The transdermally absorbable preparation of the present invention is preferably stored in a package made of a packaging material having high sealing properties and light shielding properties and stored until just before use.
As the packaging material having a high sealing property and high light-shielding property used for the package, a material generally used for packaging a percutaneous absorption preparation can be used. Examples of highly sealing packaging materials include polyolefin resin films such as polyethylene film, polypropylene film, and polymethylpentene film; polyvinyl chloride film, polyvinylidene chloride film, polyvinyl alcohol film, polystyrene film, polyacrylonitrile film, ionomer Examples thereof include vinyl resin films such as films; polyester resin films such as polyethylene terephthalate films; polyamide resin films such as nylon films; cellulose resin films such as cellophane; polycarbonate resin films and laminated films thereof. In addition to sealing properties, if the light-shielding property is improved, the above-mentioned resin films and their laminated films, etc. and aluminum laminated films, and packaging materials such as pigment-added resin films in which black pigments are added to the aforementioned resin films These resin films, laminated films, etc. can be used in various combinations as a laminate.
The percutaneously absorbable preparation can be accommodated in a package manufactured by the above laminate, and sealed and stored by a known method such as heat sealing.

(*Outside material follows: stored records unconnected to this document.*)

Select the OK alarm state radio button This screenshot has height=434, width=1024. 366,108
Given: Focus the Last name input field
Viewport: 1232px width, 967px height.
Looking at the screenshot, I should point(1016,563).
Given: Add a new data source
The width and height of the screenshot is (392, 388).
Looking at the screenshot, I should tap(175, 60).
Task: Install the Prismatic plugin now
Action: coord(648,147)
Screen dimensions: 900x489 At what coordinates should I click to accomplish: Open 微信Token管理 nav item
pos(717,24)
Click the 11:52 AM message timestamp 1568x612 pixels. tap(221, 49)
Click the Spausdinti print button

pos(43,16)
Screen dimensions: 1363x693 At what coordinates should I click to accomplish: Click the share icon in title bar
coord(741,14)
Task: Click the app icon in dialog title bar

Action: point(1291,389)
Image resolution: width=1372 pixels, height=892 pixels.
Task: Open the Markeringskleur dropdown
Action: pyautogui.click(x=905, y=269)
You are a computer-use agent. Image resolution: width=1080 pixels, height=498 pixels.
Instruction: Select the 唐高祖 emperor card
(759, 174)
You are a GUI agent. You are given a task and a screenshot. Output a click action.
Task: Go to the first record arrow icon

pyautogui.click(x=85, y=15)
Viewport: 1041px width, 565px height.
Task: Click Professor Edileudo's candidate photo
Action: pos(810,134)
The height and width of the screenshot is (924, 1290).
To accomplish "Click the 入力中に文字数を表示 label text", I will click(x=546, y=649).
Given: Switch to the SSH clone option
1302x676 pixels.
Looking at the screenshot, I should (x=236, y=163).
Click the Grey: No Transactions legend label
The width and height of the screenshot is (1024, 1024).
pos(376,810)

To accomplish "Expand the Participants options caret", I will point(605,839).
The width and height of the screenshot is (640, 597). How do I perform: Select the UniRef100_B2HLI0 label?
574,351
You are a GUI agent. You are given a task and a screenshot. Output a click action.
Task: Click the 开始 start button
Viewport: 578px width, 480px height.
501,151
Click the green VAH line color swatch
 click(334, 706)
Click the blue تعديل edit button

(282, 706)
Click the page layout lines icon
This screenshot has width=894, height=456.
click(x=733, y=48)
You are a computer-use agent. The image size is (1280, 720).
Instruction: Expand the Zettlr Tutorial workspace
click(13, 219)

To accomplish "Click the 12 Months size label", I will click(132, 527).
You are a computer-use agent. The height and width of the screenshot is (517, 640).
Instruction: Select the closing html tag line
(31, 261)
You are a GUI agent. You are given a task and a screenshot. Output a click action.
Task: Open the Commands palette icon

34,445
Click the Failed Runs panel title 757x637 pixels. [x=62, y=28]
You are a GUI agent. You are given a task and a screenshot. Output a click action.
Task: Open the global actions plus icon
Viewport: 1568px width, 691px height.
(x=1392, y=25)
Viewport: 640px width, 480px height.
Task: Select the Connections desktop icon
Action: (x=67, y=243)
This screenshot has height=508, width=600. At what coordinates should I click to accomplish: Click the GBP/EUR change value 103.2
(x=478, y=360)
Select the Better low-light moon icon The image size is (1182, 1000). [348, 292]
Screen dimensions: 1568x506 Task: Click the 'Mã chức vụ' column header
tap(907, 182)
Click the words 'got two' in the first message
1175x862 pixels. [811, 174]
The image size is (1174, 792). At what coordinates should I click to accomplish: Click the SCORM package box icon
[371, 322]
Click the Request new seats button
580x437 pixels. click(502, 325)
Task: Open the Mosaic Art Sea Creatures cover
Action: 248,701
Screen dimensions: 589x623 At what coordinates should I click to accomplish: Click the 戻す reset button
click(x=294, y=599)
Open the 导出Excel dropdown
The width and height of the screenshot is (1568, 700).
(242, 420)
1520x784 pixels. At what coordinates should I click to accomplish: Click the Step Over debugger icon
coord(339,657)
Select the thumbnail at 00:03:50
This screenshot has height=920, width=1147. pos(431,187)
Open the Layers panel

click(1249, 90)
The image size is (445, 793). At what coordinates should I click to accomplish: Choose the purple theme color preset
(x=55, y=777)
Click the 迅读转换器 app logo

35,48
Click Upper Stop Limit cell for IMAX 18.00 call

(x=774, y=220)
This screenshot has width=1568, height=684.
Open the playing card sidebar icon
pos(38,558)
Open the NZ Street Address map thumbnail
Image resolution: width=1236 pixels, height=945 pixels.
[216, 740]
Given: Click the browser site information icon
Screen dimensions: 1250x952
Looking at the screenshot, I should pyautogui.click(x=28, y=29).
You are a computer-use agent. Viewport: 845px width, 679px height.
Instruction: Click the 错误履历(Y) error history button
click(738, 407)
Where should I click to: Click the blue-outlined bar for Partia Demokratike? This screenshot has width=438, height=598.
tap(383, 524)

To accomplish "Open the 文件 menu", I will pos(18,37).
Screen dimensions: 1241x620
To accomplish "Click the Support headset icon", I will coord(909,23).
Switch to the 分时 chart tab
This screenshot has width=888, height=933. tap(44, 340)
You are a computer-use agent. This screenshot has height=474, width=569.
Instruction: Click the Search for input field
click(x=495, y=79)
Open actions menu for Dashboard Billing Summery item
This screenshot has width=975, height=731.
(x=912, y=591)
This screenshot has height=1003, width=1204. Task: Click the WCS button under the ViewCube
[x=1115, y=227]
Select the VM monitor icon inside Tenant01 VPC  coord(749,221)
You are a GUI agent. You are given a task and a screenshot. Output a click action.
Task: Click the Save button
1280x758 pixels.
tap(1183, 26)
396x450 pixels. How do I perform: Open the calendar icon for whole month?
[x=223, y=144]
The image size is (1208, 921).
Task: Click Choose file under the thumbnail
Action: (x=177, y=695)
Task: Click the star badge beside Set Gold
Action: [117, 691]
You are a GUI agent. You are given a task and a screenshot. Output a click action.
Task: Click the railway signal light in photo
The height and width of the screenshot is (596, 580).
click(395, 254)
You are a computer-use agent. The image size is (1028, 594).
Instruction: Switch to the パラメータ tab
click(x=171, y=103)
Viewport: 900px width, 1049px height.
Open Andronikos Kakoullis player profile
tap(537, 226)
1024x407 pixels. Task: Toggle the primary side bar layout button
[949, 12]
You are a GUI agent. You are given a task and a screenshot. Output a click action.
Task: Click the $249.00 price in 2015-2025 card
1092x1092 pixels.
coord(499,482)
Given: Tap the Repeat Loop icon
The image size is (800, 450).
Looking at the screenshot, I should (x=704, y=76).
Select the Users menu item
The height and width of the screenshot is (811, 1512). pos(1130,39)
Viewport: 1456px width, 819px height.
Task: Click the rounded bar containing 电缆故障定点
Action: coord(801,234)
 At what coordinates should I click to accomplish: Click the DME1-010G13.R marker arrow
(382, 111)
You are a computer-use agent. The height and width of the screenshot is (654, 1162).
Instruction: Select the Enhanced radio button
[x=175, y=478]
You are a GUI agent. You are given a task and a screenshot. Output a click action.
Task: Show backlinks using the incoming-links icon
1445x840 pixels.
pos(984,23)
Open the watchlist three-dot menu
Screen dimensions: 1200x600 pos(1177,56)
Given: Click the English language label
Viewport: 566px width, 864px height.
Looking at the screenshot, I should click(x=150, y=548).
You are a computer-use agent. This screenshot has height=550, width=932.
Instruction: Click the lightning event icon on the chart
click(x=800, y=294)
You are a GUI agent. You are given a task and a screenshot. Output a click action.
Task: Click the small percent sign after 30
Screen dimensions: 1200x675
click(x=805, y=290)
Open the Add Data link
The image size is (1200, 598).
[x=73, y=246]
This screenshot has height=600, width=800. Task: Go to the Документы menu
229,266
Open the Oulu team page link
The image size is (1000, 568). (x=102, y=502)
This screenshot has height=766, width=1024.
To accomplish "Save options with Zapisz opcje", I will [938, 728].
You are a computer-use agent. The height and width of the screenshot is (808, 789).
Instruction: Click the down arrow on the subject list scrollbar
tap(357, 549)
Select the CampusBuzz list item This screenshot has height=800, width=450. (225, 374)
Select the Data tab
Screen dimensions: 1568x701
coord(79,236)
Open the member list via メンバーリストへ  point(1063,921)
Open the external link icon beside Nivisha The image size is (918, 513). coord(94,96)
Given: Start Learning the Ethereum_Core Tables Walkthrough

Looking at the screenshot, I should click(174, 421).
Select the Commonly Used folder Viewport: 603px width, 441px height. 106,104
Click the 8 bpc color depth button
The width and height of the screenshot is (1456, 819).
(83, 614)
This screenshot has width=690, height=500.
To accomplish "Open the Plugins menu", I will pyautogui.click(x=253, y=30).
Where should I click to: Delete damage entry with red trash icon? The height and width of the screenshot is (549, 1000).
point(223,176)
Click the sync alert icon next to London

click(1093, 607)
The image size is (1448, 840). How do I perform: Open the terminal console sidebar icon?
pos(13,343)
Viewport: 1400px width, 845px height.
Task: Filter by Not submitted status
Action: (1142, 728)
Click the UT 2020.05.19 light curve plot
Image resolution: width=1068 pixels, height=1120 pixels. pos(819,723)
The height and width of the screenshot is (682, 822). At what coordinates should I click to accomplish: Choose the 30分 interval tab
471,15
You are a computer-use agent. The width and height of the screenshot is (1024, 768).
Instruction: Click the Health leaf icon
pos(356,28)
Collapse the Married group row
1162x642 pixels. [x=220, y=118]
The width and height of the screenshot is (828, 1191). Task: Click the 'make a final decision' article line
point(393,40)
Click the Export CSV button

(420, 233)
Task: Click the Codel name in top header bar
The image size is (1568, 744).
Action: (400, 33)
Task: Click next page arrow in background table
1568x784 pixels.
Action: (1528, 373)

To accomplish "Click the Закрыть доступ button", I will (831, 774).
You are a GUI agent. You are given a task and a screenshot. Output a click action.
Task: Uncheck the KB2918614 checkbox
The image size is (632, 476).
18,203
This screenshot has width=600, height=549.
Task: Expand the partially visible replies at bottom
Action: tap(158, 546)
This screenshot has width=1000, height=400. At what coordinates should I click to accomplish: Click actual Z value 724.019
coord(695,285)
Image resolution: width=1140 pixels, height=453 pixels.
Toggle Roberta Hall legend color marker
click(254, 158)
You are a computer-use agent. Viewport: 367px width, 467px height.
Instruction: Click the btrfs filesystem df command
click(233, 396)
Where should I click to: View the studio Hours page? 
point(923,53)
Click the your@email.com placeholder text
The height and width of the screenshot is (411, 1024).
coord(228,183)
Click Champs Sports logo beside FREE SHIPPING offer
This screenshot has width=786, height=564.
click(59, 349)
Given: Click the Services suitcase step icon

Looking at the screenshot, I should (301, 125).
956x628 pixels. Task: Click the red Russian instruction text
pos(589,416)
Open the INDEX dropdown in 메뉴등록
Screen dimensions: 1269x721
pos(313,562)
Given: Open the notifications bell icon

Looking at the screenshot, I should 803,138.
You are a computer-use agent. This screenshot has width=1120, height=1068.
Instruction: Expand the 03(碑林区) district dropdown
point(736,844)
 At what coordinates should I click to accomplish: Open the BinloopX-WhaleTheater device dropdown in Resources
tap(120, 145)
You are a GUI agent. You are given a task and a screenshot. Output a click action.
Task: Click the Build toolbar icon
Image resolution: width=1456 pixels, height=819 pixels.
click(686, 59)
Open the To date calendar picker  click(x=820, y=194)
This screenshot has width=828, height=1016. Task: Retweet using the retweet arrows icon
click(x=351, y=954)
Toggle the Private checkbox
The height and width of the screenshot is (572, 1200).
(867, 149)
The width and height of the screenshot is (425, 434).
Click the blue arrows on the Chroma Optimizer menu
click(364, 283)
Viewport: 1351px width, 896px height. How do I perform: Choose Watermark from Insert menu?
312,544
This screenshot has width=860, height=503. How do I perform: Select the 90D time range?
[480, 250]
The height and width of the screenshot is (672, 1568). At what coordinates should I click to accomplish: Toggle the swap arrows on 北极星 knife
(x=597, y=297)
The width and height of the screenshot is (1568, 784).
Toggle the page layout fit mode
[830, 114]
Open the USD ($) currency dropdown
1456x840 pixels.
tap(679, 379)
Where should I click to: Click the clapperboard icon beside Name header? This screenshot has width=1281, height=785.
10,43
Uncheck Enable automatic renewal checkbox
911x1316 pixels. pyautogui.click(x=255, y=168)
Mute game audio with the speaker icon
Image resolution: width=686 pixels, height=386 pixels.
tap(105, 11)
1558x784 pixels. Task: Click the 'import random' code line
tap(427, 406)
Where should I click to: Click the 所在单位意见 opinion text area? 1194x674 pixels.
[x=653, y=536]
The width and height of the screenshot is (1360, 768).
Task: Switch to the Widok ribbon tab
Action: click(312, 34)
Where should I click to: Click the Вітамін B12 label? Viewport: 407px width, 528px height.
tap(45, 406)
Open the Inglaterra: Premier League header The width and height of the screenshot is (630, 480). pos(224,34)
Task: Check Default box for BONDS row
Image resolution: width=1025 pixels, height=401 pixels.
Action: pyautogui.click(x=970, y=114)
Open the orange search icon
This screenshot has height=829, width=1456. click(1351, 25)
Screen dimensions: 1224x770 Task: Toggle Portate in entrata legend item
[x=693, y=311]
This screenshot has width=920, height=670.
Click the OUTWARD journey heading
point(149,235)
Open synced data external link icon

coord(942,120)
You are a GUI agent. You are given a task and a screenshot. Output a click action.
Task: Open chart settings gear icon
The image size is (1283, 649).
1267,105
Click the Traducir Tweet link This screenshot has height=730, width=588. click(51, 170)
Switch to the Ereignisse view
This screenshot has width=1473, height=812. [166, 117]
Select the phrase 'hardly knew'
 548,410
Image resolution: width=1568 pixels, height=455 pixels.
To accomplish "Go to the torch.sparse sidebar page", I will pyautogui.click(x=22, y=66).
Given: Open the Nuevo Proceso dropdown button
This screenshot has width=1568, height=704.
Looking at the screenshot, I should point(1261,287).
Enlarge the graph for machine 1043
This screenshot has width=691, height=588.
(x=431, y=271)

In particular, the innermost layer of the package is preferably a layer that is non-adsorbable with respect to rivastigmine. For example, EVOH (ethylene-vinyl alcohol copolymer) is preferably used as the innermost layer.
Moreover, it is preferable that a package body has a film or sheet | seat containing the layer containing an oxygen absorber from the surface of stability of rivastigmine. The oxygen absorber is not particularly limited, but in addition to inorganic oxides such as cesium oxide, zinc oxide, titanium dioxide and iron oxide, iron powder such as iron and iron carbide, and electrolytes such as metal halide salts Reduction mixtures such as sulfites, thiosulfates, ferrous salts, polyphenols such as hydroquinone, catechol, resorcin, pyrogallol, reducing sugars such as glucose, ascorbic acid, ersorbic acid, etc. Heat, such as an arbitrary composition mainly containing a reducing agent such as a high alcohol, or an unsaturated organic compound such as an unsaturated fatty acid compound or a chain hydrocarbon polymer having an unsaturated group, a polyamide, and a polyolefin Examples thereof include a composition containing a plastic polymer as a main ingredient and an oxygen absorption promoting substance such as a transition metal salt, or a mixed system thereof. Examples of the packaging material containing an oxygen absorbent include Oxygard (registered trademark) (manufactured by Toyo Seikan Co., Ltd.) and Oxycatch (registered trademark) (manufactured by Kyodo Printing Co., Ltd.). Further, the oxygen absorbent may be present not only in the package (in the packaging material) but also in a form separately enclosed in the package.
Furthermore, it is particularly preferable from the viewpoint of the stability of rivastigmine that the percutaneously absorbable preparation is accommodated in the package and the atmosphere in the package is replaced with nitrogen by a vacuum gas packaging machine or the like.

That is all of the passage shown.